● What to do: Using the listing that follows, return every line with the word "agent".

● Information shown:
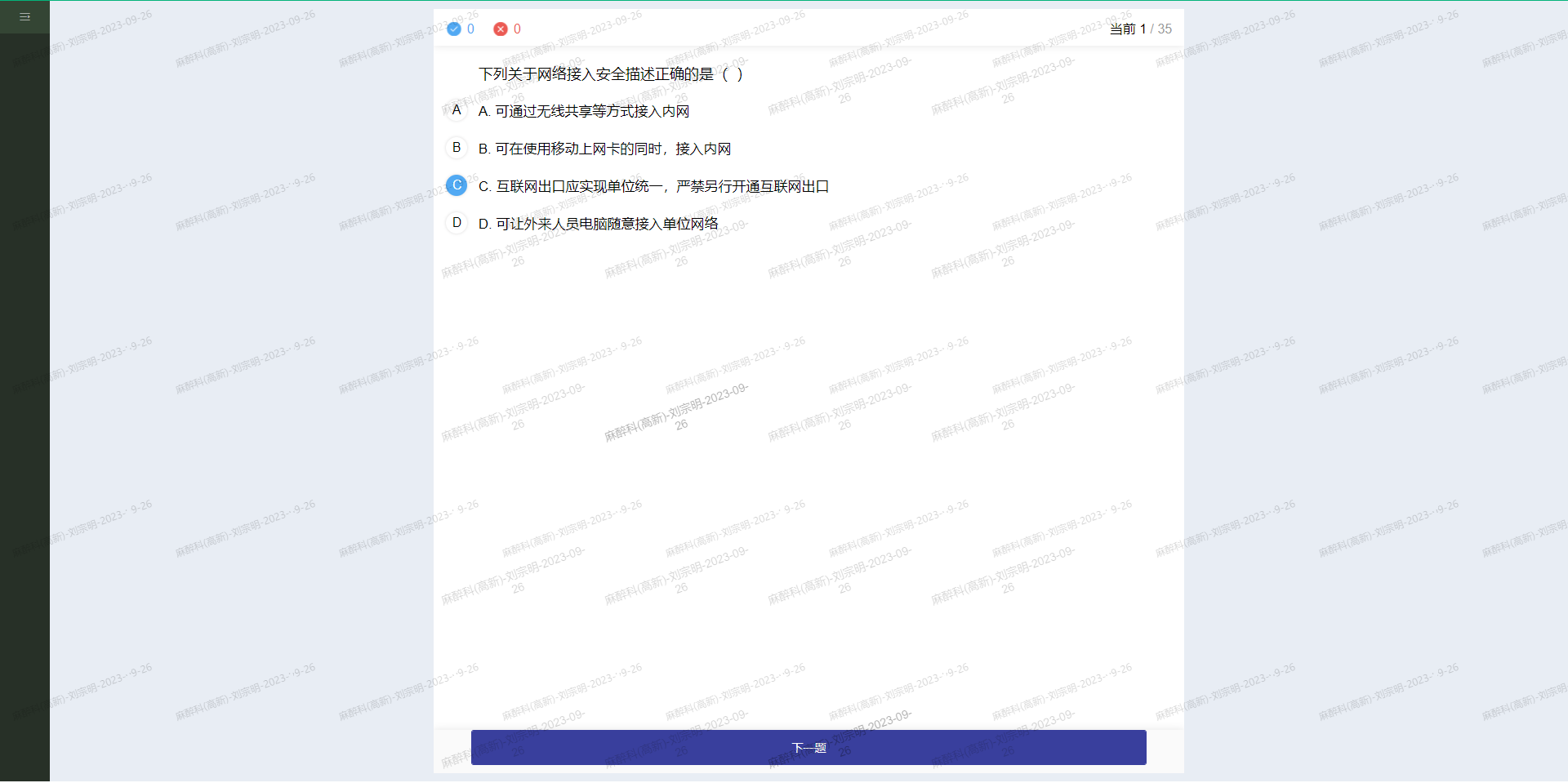Click the 当前 progress label
Screen dimensions: 1568x783
coord(1122,29)
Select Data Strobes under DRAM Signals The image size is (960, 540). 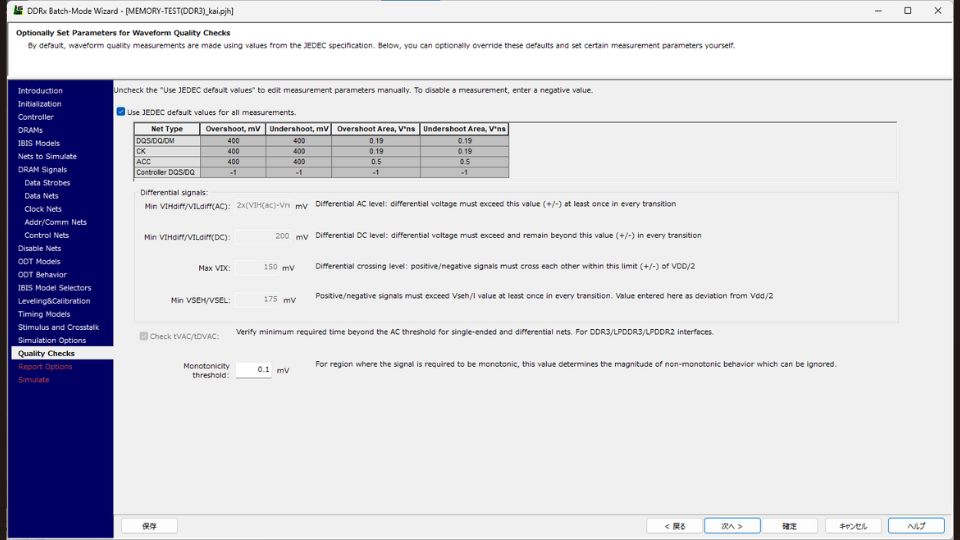(x=47, y=183)
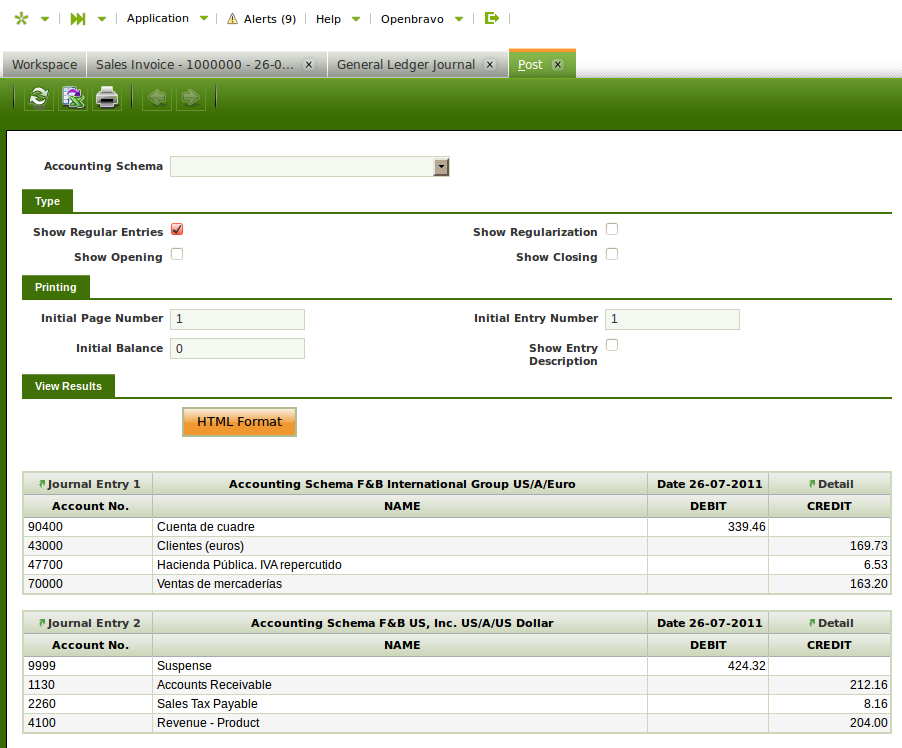Click the export to spreadsheet icon
The width and height of the screenshot is (902, 748).
(73, 97)
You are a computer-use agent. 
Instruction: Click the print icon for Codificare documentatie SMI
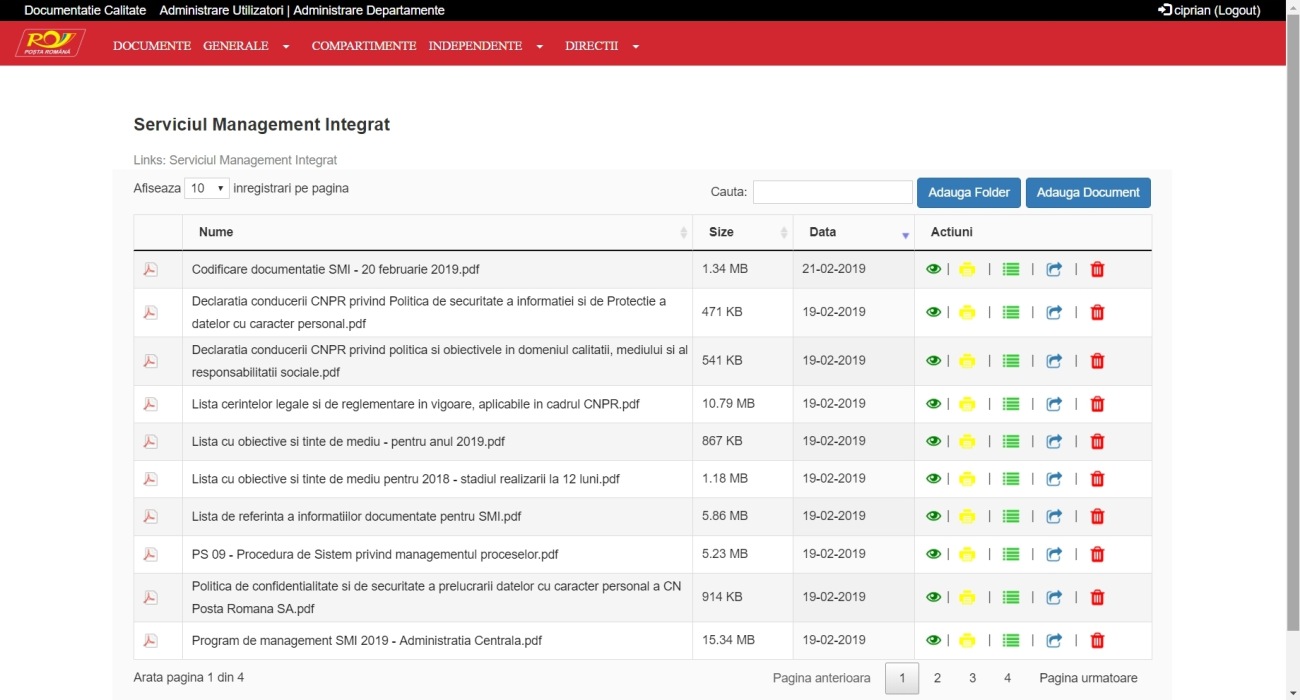coord(967,269)
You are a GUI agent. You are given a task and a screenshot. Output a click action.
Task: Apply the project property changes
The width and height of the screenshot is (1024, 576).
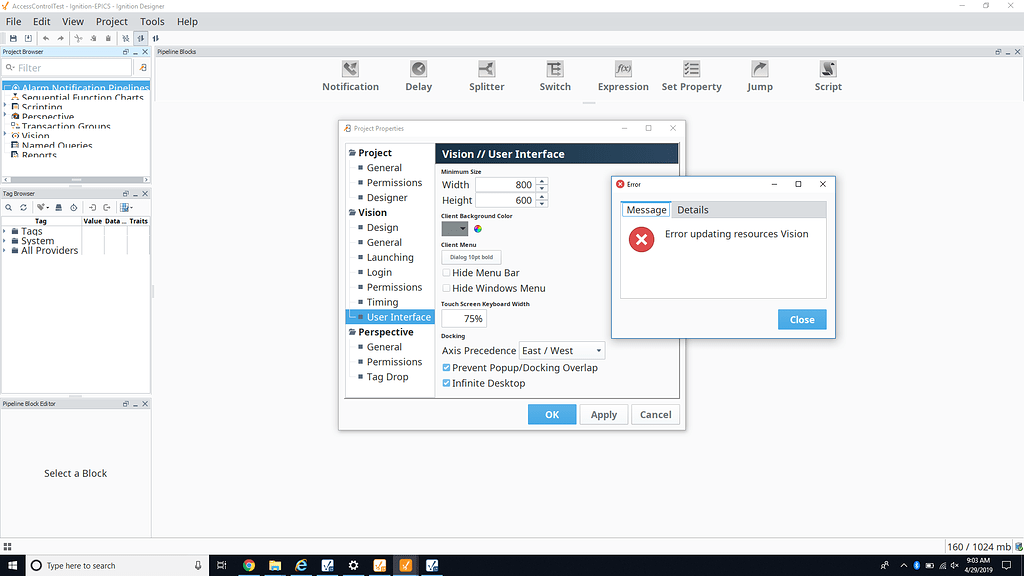[x=603, y=414]
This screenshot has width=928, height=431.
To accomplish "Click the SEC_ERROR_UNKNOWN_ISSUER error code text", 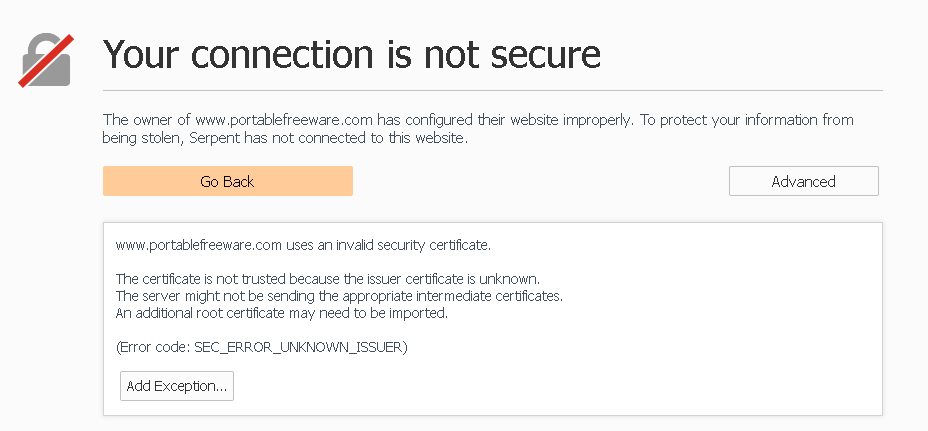I will click(298, 347).
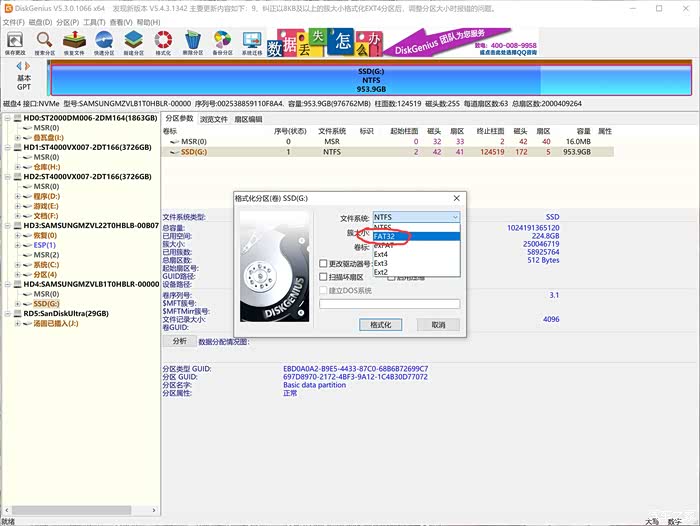
Task: Enable the 扫描坏扇区 checkbox
Action: coord(323,277)
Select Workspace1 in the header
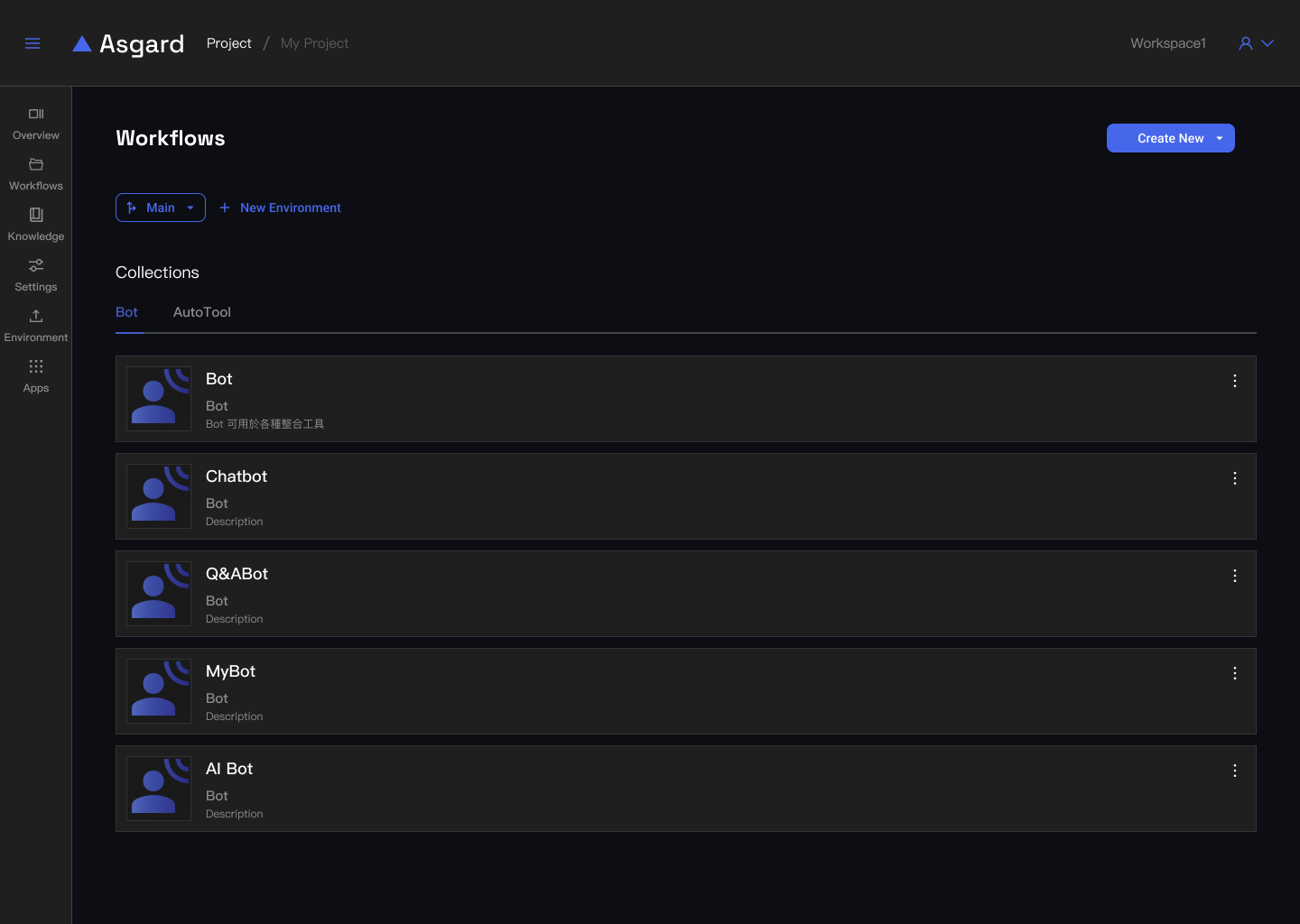This screenshot has width=1300, height=924. click(1168, 43)
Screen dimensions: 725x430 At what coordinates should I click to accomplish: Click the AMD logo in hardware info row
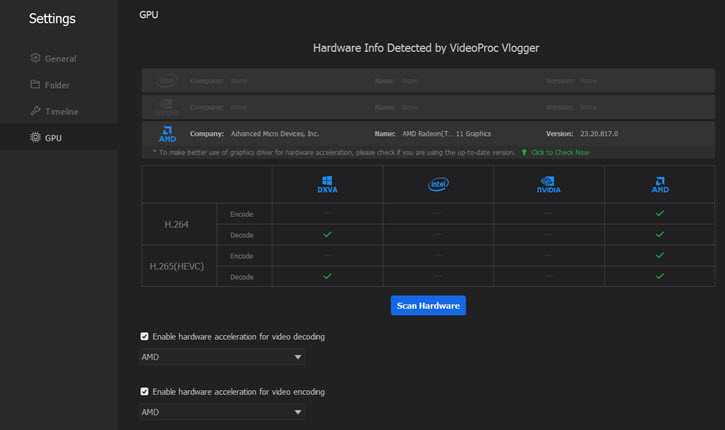pos(167,134)
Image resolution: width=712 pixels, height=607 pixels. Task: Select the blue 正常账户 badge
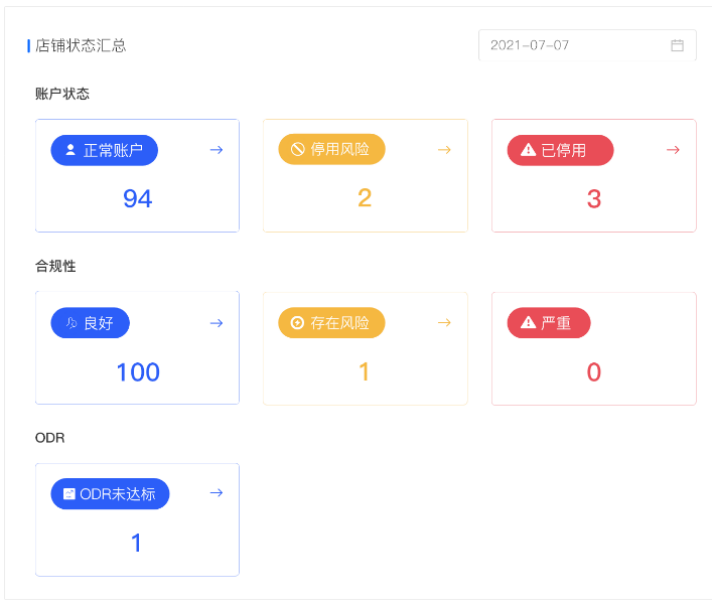104,150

● Output of the exercise:
You are a computer-use agent. 
You are a GUI agent. You are given a task and a screenshot. Output a click action.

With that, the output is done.